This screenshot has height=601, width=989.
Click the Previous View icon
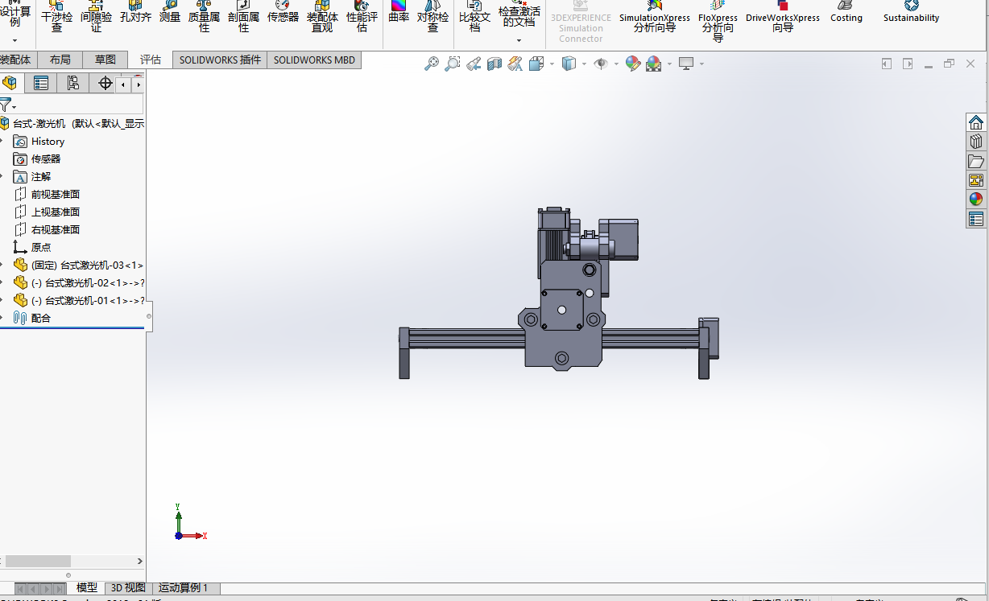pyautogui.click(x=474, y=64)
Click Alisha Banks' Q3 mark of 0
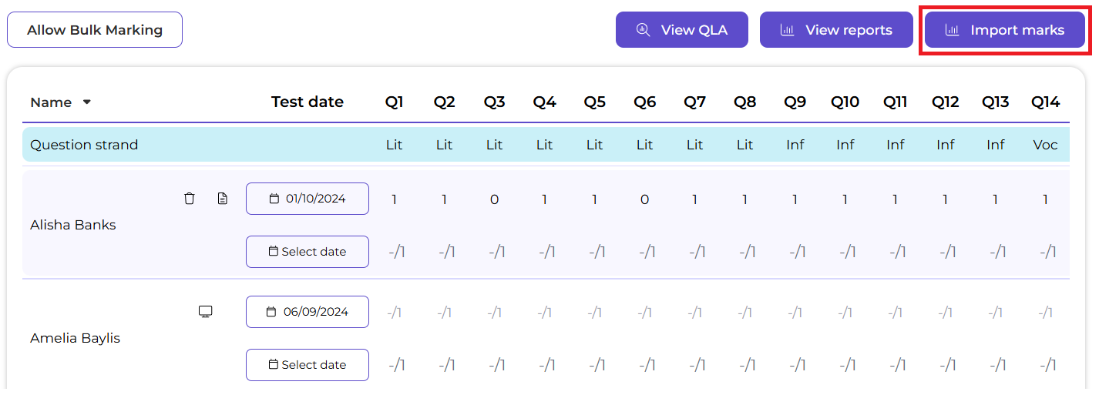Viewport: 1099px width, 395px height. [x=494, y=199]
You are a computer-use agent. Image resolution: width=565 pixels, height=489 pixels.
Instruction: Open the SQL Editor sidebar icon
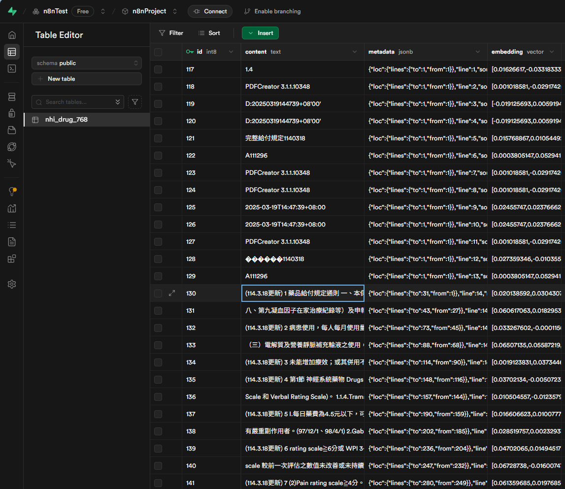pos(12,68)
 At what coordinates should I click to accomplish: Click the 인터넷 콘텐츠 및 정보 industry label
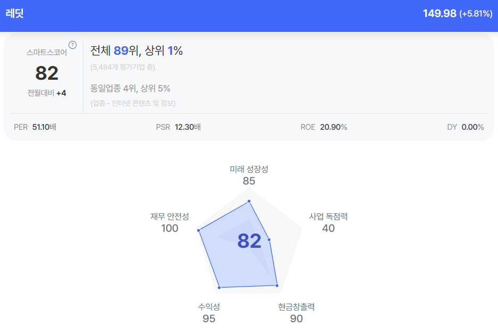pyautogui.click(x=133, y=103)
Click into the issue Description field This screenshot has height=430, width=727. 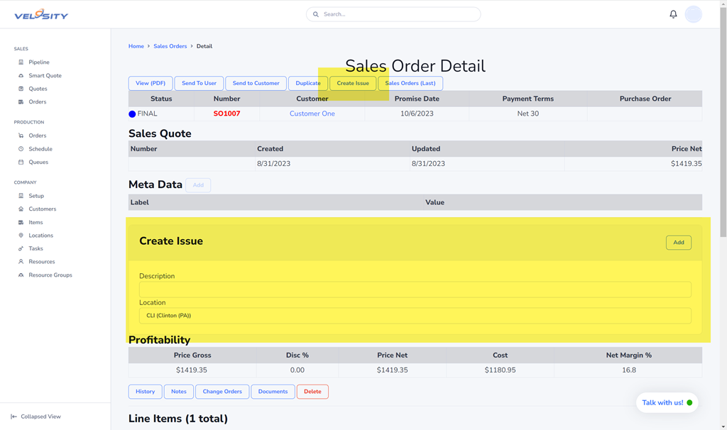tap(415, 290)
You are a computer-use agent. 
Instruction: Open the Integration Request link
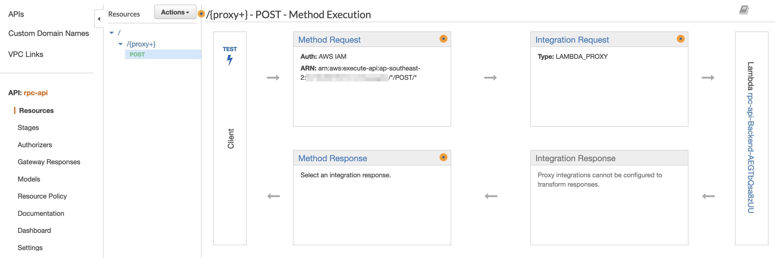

____

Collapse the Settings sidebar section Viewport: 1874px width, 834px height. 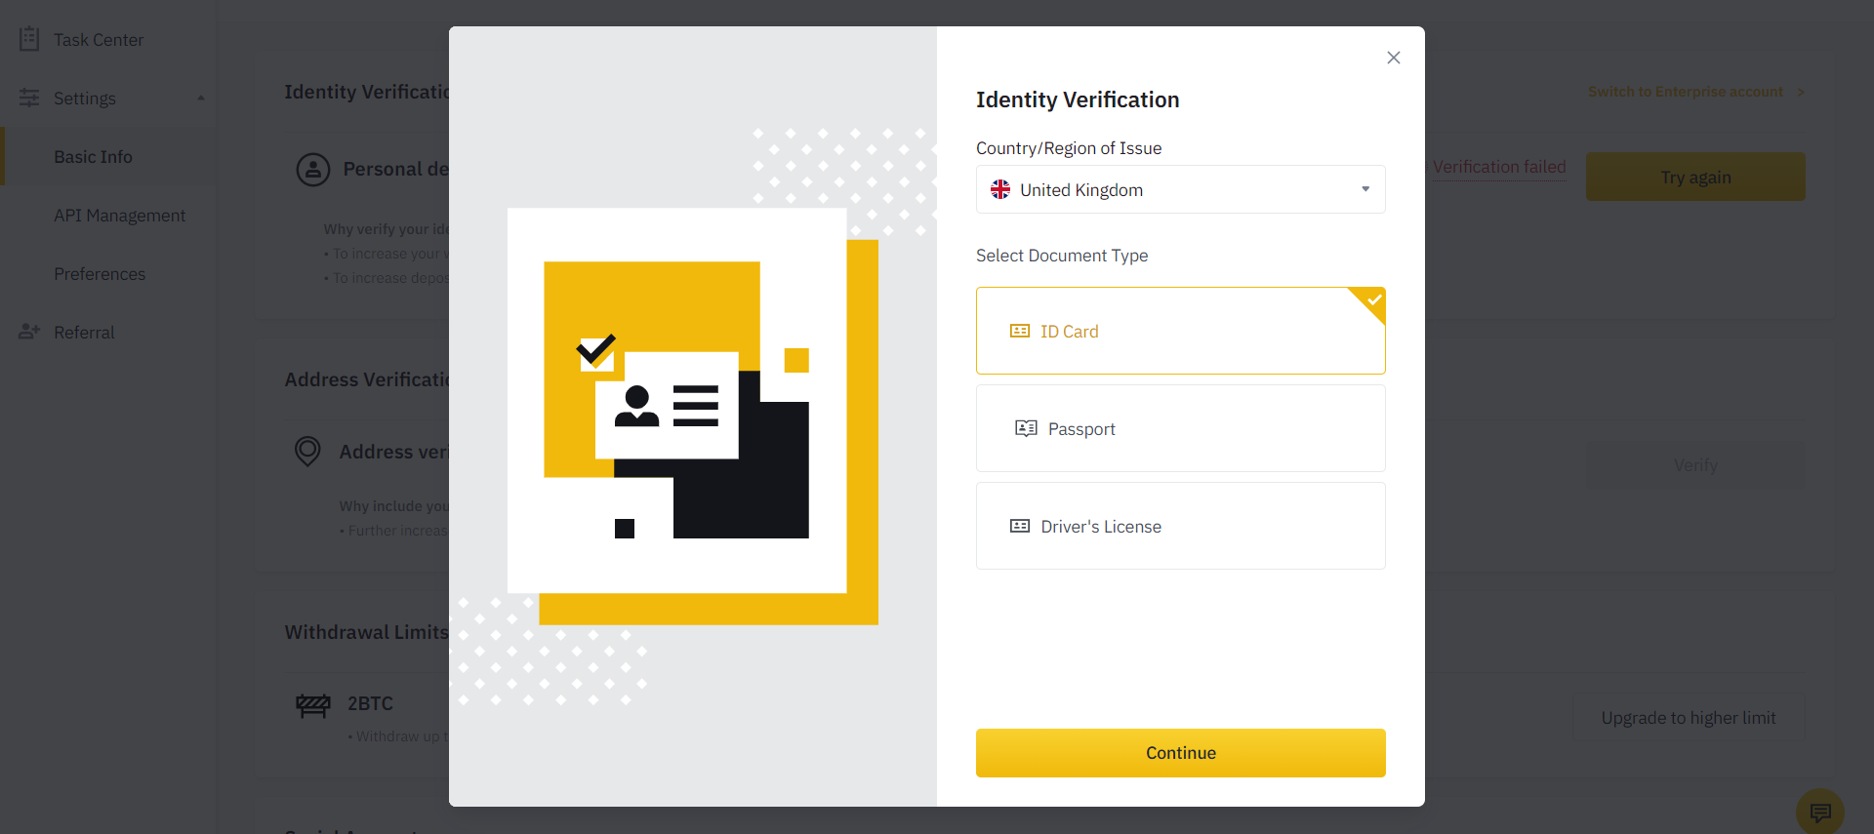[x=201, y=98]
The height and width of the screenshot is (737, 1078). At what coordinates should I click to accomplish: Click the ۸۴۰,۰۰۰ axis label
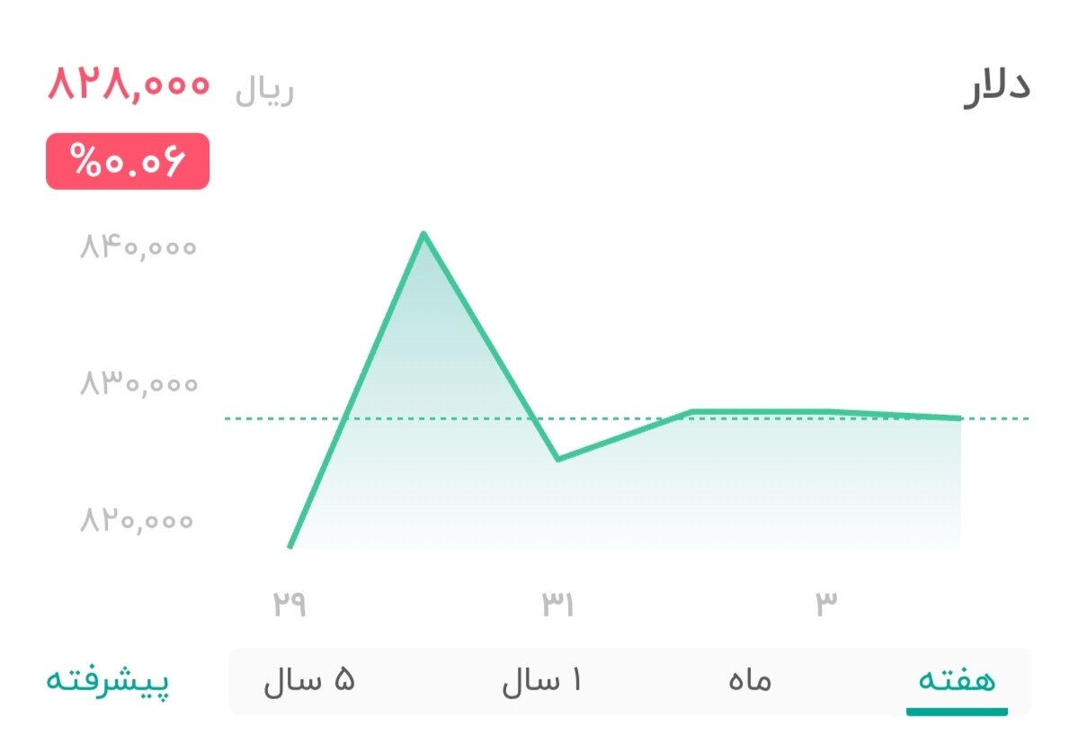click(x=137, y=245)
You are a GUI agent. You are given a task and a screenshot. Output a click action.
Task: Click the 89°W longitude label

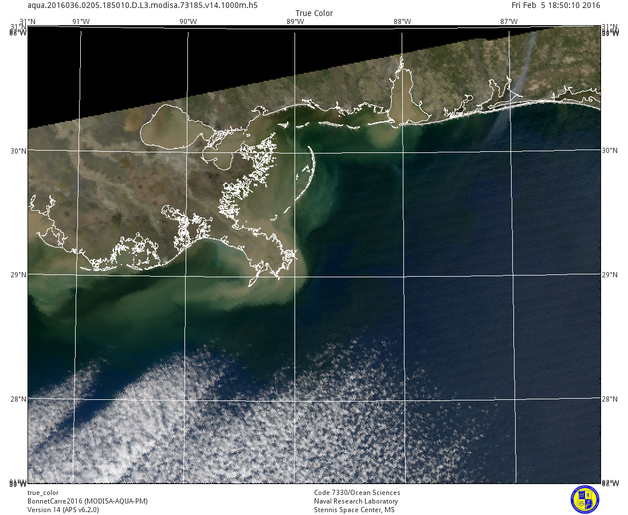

____

__AIM__
Update the records from the line that has "This screenshot has height=601, width=989." through the line that has "pyautogui.click(x=133, y=103)" by replacing "Previous View" with "Next View" and keeping everything else the same. Leave the pictures out of your answer.

__EXERCISE RESULT__
This screenshot has height=601, width=989.
Click the Next View icon
pyautogui.click(x=474, y=64)
Click Alisha Banks' Q3 mark of 0
Viewport: 1099px width, 395px height. [x=494, y=199]
You are a computer-use agent. Image resolution: width=565 pixels, height=489 pixels.
Instruction: Open the SQL Editor sidebar icon
pos(12,68)
 At what coordinates should I click to accomplish: Click the 인터넷 콘텐츠 및 정보 industry label
pyautogui.click(x=133, y=103)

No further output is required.